The guards encourage each other in torturing the prisoners in ways both big and small. Murphy (Roddy Piper) is in charge of the block, keeping the inmates in line along with Alvarez (Noah Hathaway), Riley (Zach Galligan), Simmons (Derrick Damions) and Bowen (Kyle Hester). They all abuse their power sometimes, especially Murphy, but they're also disturbingly ordinary people.

Among the prisoners, Timothy Muskatell is Richard Sullivan, an innocent man counting down his final days. Next door is Tudley (Ezra Buzzington), driven mad by the stress. Jimmy (Jacob Banser) survives by retreating in on himself. Sullivan does what he can to help Jimmy out, but they all have very few options. And there's not much left of Sammy (John Siciliano) any more, since he's been the Warden's special project for some time now.

The Warden is played by the king of indie horror Bill Oberst Jr. He's either an eccentric genius or a horrifying sadist, depending on your point of view. For Sullivan he's the biggest nightmare of all, worse than the memories of his abusive mother (Naomi Grossman) and more terrifying than the Chair itself. But as the pressure builds and Sullivan's grip on his sanity weakens, it's increasingly difficult to tell what's real and what's a terrible dream -- or an even more terrible memory.

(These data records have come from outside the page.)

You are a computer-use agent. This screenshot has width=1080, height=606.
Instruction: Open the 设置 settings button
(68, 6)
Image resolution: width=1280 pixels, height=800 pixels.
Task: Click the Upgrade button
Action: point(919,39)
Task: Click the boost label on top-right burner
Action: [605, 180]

Muskatell's portrayal of Sullivan is both terrifying and terrified, and while it's no surprise that Oberst is sometimes the kind of larger than life villain you can't look away from, he also gives a convincingly understated performance in other scenes. In similar fashion, a film that starts as a brutally straightforward depiction of how inhuman humans can be becomes something far more insidious. It's a claustrophobic movie, dark in many ways, where every grim detail rings true even as you're less and less sure of what the truth is, or what right is. You might want to watch it twice.

Murphy and Sullivan have a heart to heart. Sort of.